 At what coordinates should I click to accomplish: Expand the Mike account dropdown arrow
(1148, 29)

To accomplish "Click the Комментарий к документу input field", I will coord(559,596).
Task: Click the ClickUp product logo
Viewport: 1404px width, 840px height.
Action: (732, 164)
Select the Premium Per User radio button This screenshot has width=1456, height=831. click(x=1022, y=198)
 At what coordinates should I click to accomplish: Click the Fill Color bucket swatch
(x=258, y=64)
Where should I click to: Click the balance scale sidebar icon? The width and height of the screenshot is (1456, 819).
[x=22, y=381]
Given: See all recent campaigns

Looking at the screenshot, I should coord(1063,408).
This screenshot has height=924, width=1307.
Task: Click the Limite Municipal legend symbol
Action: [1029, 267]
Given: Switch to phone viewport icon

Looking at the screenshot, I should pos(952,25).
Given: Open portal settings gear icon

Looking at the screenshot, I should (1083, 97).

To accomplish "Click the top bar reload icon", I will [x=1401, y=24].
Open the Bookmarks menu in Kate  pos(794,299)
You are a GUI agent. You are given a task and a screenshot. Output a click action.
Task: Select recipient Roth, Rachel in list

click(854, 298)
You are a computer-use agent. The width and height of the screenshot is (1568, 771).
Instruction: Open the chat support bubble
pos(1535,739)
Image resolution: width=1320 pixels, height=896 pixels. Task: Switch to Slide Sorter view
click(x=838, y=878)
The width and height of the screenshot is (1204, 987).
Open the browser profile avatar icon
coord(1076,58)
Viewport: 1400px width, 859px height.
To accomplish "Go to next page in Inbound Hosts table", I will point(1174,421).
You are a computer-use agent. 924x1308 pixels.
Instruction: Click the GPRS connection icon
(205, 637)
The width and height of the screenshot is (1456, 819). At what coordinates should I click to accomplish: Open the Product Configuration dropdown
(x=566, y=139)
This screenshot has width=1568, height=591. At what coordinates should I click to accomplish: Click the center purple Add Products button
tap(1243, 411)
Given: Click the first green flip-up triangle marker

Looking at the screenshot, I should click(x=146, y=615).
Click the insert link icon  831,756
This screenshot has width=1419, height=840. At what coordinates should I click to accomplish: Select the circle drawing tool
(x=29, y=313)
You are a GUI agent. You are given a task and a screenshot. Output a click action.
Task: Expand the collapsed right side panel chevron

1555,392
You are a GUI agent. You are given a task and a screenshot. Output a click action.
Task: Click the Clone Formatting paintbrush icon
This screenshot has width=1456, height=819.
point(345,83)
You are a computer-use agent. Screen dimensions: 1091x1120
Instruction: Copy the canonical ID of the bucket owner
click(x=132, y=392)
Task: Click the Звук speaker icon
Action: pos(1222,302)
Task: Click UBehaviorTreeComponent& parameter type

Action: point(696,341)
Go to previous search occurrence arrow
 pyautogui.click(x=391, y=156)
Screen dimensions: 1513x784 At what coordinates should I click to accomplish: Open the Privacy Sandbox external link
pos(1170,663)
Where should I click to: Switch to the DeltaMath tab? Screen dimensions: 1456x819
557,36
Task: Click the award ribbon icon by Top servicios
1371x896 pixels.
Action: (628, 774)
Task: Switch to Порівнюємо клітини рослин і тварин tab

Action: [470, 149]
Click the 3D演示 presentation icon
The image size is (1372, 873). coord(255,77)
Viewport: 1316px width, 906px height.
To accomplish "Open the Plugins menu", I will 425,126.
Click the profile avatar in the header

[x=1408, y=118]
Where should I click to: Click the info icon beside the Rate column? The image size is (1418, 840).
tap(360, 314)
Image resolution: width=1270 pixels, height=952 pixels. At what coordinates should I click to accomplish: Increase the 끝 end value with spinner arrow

▬▬▬▬▬▬▬▬▬▬

▶ Try it: Working from the records above, write out verbatim only the lines from the line containing "This screenshot has width=1419, height=840." through the line containing "You are a computer-use agent. Screen".

▶ Response area:
This screenshot has width=1419, height=840. At what coordinates should I click to accomplish: Select the circle drawing tool
(x=29, y=313)
You are a GUI agent. You are given a task and a screenshot. Output a click action.
Task: Expand the collapsed right side panel chevron

1555,392
You are a GUI agent. You are given a task and a screenshot. Output a click action.
Task: Click the Clone Formatting paintbrush icon
This screenshot has width=1456, height=819.
point(345,83)
You are a computer-use agent. Screen dimensions: 1091x1120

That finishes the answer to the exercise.